## TEXT BLOCK:
[Begin]

- To create a tactile version of the Moon using low cost household materials.
- To explore our moon through a tactile model.
Ask students to point at a feature on their diagram as soon as they know which one it is. First give a description and a couple of seconds to think about it. Then give the name and a couple more seconds to point it out. e.g. This is the main overall surface of the Moon, it is not smooth. These are called the seas of the Moon, although there was never water on the Moon. Instead this was caused by lava on the surface a long time ago. They are smooth and dark (the dark coloured Maria). This bowl shaped part or feature of the Moon is caused by rocks hitting the surface (Crater). These are the bumpy features on the Moon at a greater height (Mountains).
Evidently the Moon is not made of fabric and sequins. Ask students to discuss the importance of building models, strengths and limitations of this model of the Moon, and how they might improve the model. Ask students in their groups to write down two things they learned from the activity, and two things they want to learn more about.
The Moon is the only natural satellite of the Earth. It orbits our planet in 27.3 days at a mean distance of 384,400 km. Its diameter of 3,474 km makes it the fifth largest satellite in the solar system.
It is thought that the Moon was formed at the same time as the Earth, 4.55 billion years ago, from the debris of a giant collision between the Earth and a Mars-size object.
The Moon is in on a synchronous orbit around the Earth, which means that it makes one turn around itself as it makes one turn around the Earth. So, it is always showing the same face to us. All we know about the ‘hidden’ face of the Moon comes from the records taken by astronauts or automatic probes that went around on to the other side. There is no rising or setting of the Earth on the horizon of the Moon. If you were standing on the near side of the Moon, the Earth would appear immobile in the sky.
During its revolution around the Earth, the disk of the Moon is not always completely lit by the Sun. This variation in the appearance of the lunar disk is called the “phases of the Moon”, and is characterized by a well-known cycle.

[End]

## WORK TO COMPLETE:
1. According to the Moon text, how many days does the Moon take to orbit the Earth?
2. Rewrite the part of the Moon text that opens with the words containing "The Moon is the" and closes with "a Mars-size object.", changing "debris" to "fragments".

(Records from a collection)
[Begin]

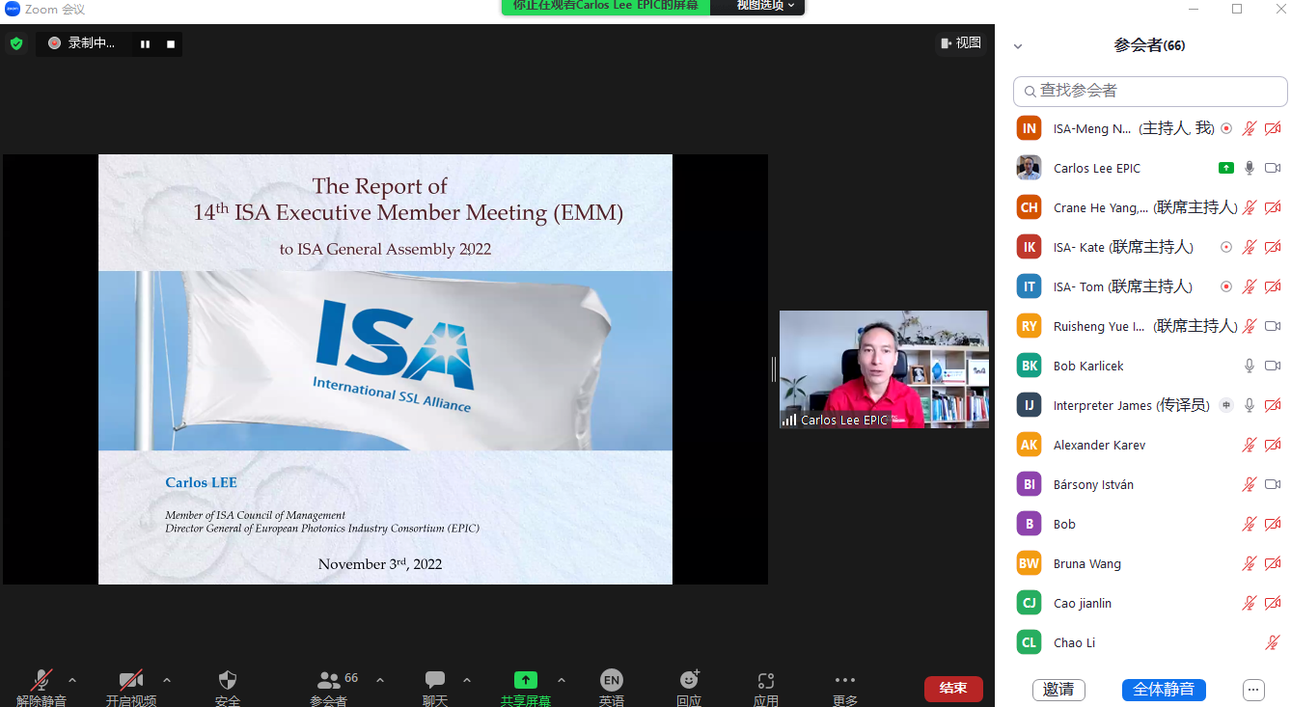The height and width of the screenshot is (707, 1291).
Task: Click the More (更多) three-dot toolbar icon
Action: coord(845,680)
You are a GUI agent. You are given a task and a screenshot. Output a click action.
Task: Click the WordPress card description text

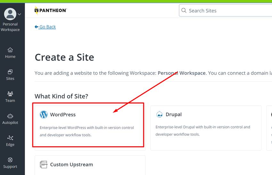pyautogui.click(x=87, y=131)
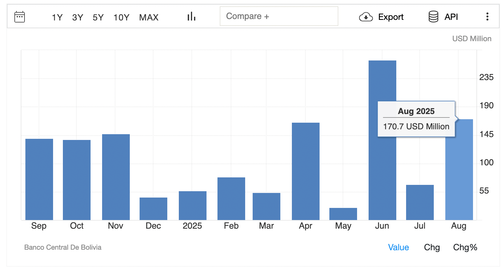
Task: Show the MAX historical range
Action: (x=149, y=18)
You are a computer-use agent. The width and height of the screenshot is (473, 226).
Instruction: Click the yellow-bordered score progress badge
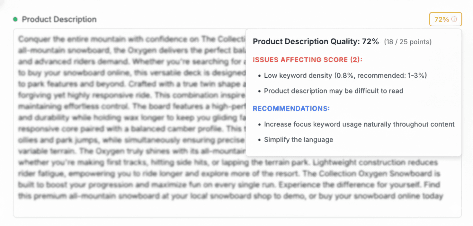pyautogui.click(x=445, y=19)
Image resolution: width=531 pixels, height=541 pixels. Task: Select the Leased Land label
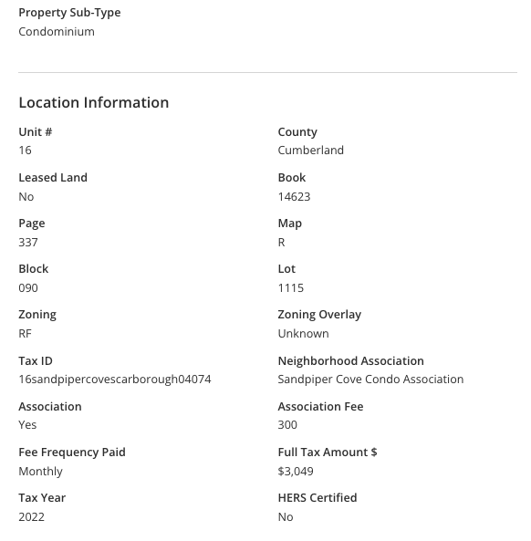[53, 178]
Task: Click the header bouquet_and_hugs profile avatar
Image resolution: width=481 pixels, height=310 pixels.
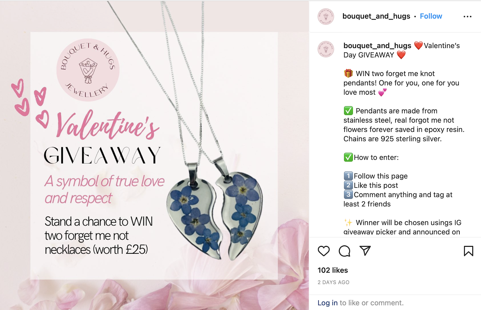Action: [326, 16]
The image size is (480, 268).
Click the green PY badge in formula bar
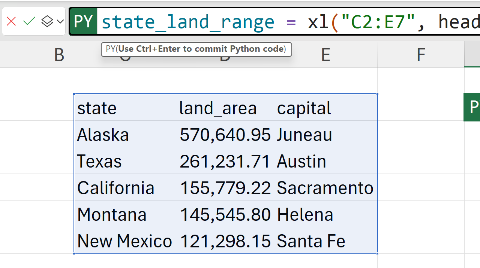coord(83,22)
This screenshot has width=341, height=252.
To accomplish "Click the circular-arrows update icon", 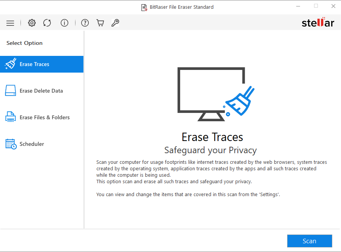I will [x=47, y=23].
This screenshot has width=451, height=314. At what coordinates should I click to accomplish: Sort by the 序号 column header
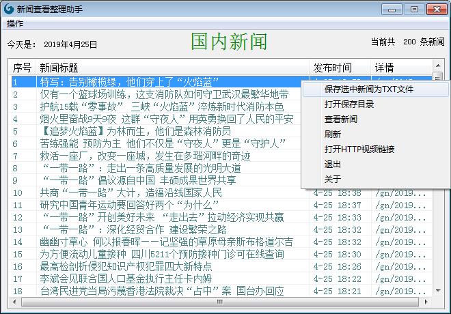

[End]

## TASK-BY-TASK ANSWERS:
1. 27.3 days

2.
The Moon is the only natural satellite of the Earth. It orbits our planet in 27.3 days at a mean distance of 384,400 km. Its diameter of 3,474 km makes it the fifth largest satellite in the solar system.
It is thought that the Moon was formed at the same time as the Earth, 4.55 billion years ago, from the fragments of a giant collision between the Earth and a Mars-size object.